La presentazione in Accademia Carrara, con l’intervento del direttore del Museo del Prado di Madrid, è implicito riconoscimento dell’importanza di Bergamo nell’opera di Lotto.
Il catalogo invita a guardare di nuovo questo artista e a coglierne i molteplici messaggi; tra i tanti è particolarmente suggestivo il suo modo di raccontare la fede.
La pala della “Trinità”, esposta al Museo Bernareggi, oltre a bellezza, arte e cultura, può diventare una coinvolgente lezione di catechismo che presenta in figura ardui argomenti di dogma.
Nella parte bassa il dipinto si apre su una luminosa veduta di colli che, in un assolato pomeriggio estivo, sfuma all’orizzonte; chi guarda però è nello scuro fitto del primo piano.
“Il popolo che camminava nelle tenebre…” (Isaia 9,1)
La bellezza struggente del creato occupa solo la settima parte della pala, ma è la parte più prossima all’occhio di chi guarda, invito ad “entrare” nella storia sacra, muovendo dello stupore del mondo visto a “volo d’uccello”.
Lorenzo Lotto – Trinità, 1523-24 – olio su tela cm170x115 – Museo Bernareggi, Bergamo
Al di sopra di una piccola striscia di cielo tutta la rimanente parte del dipinto rende “visibile l’invisibile” con uno sfondamento di nuvole sostenute da angioletti.
Sopra le nuvole appare l’arcobaleno e lo sfondo diventa giallo, spazio del sacro, dorato come gli sfondi delle antiche icone. Al cento il “Figlio” mostra la propria corporale umanità trafitta dei segni della passione, pudicamente riparata da drappi con i colori della divinità e della regalità.
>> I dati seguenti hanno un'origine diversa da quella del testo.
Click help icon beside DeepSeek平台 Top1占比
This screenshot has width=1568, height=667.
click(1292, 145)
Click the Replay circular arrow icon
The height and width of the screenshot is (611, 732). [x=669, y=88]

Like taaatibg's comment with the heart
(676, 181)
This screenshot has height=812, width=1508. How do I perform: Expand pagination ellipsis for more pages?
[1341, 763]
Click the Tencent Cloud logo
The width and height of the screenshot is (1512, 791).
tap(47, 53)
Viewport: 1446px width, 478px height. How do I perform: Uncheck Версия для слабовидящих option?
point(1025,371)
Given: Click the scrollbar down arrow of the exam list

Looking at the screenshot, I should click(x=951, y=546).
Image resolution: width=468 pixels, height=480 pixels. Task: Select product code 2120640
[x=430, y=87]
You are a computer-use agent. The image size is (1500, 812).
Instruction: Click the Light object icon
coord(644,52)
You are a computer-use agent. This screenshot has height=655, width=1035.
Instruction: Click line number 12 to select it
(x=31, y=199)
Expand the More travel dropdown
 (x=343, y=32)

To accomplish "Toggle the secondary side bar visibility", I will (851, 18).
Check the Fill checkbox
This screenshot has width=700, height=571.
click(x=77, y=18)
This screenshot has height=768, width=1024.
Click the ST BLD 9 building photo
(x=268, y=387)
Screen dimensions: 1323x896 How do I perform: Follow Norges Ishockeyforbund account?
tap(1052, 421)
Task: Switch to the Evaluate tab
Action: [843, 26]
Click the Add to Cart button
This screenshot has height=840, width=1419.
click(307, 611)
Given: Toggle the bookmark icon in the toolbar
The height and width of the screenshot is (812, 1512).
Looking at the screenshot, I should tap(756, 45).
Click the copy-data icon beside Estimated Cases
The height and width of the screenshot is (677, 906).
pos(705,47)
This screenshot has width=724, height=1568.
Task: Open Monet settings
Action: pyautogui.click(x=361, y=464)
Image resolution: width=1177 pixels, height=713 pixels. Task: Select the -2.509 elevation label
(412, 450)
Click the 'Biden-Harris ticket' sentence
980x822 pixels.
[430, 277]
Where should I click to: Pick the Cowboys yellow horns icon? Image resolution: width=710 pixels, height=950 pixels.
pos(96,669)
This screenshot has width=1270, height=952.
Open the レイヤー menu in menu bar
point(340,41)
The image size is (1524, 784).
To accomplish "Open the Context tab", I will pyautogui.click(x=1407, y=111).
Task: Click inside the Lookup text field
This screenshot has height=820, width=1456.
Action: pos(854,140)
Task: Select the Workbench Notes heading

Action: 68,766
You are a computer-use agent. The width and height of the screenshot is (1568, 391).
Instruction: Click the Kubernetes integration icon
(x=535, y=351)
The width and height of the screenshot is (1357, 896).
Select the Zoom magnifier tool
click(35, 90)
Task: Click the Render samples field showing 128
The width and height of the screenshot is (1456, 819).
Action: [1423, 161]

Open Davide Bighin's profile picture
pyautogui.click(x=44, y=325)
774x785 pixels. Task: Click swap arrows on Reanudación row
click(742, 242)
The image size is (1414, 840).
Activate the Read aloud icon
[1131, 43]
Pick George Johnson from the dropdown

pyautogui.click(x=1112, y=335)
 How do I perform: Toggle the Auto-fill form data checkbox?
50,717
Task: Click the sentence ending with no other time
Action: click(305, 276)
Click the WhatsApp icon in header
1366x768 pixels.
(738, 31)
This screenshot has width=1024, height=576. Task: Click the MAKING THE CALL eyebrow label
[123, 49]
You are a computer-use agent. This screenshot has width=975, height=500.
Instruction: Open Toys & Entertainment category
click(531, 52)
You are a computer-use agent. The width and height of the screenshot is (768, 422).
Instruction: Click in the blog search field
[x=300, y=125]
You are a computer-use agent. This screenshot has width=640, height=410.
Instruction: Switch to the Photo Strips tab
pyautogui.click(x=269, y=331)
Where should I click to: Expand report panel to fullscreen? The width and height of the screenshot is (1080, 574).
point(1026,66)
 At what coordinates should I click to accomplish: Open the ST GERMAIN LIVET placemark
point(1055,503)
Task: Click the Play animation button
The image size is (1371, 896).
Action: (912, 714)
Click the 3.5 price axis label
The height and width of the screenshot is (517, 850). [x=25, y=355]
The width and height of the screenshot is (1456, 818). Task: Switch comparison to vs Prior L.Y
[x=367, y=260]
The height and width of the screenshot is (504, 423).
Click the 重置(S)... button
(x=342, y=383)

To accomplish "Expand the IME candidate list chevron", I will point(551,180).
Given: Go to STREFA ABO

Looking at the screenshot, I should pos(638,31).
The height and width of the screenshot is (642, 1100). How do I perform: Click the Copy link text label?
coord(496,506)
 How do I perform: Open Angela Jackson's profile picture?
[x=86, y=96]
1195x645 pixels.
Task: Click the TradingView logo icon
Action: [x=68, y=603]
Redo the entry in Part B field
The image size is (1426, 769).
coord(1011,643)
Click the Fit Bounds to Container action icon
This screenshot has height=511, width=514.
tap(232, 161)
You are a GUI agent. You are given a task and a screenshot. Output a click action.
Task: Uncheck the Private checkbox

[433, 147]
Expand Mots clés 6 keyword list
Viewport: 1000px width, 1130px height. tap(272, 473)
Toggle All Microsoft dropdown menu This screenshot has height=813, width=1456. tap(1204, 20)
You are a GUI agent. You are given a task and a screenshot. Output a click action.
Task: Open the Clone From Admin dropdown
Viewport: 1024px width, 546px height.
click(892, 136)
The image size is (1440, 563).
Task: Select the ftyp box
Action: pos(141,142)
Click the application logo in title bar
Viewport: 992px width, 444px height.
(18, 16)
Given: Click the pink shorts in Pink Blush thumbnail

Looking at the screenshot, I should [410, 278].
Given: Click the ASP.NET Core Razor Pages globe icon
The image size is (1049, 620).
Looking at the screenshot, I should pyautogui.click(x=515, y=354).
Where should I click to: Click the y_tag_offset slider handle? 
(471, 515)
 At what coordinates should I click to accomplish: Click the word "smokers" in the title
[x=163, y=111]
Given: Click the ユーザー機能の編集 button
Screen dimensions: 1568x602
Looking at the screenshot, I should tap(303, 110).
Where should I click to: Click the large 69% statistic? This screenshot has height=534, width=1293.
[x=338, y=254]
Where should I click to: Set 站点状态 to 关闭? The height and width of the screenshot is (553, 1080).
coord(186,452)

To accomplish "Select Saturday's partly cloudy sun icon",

“Il mio arco pongo sulle nubi ed esso sarà il segno dell’alleanza tra me e la terra” (Genesi 9,12).
Dal fondo, come sfondato da un bagliore, traspare una figura monocroma, visione ectoplasmatica con le braccia protese in un abbraccio e le mani aperte nell’impeto creativo. “Dio vide quanto aveva fatto, ed ecco, era cosa molto buona” (Genesi 1,31).
La visione si schiarisce al centro in un biancore a forma appena accennata di colomba: le forme sfumano, evaporando nella prossimità del mistero, e una brezza, la stessa che agita i drappi di Cristo, dirada le nubi. “Mentre…il giorno stava per finire…venne all’improvviso un rombo, come di vento che si abbatte gagliardo…” (Atti 2,1-2).
Lorenzo Lotto interpreta il mistero trinitario con iconografia totalmente nuova, stravolgendo i canoni secolari che Previtali, pittore aggiornato da poco tornato da Venezia, ancora declina nella pala di Almenno.
Andrea Previtali- Trinità, 1517 – Almenno S.S.- Chiesa di S. Nicola
La rinnovata rappresentazione dal mistero trinitario riscuote grande interesse e trova numerose citazioni tra i pittori bergamaschi, dal Cinquecento al Settecento.
Nella pittura di pale sacra dell’età della Controriforma le innovazioni lottesche – lo sfondamento dei cieli al di sopra di una veduta quotidiana e l’immagine del Padre evocato da pura luce dorata – diventano canoni vincolanti nella committenza ecclesiastica.
I consensi per il dipinto si interrompono alla fine del Settecento con severi giudizi di “pietismo oleografico” e “leonardesco languore”; la piccola pala viene trascurata, fraintesa, descritta come “Ascensione”; sarà il restauro del 1980 a restituirla all’attenzione della critica.
Giambattista Moroni – Trinità, 1550 ca. – Albino – Chiesa di San Giuliano
Enea Salmeggia La Trinità e i Santi Bernardo e Maria Maddalena, 1606 Romano L. – Chiesa di San Defendente
Giovan Paolo Lolmo – La Trinità, 1582 – Cappella de Vegis ex chiesa di S. Agostino ora aula magna di UNIBG (In comodato dall’Accademia Carrara)
La pala fu commissionata a Lotto dalla Confraternita dei Disciplini della Santissima Trinità e rimase nel loro Oratorio, di rimpetto alla chiesa di Santo Spirito, fino alla soppressione nel 1808.
Oratorio della Santissima Trinità – Foto del 1910 – demolito nel 1917
La pala, insieme ad altri dipinti a soggetto religioso requisiti dalle chiese soppresse, fu comprata dal curato Giovanni Conti per evitare la dispersione sul mercato di immagini che per secoli avevano ispirato fede e devozione. Giovanni Conti, non collezionista ma uomo di devozione, nel 1818 lasciò tutte i dipinti alla sacrestia della sua chiesa di S. Alessandro in Croce, dove ancora si conservano.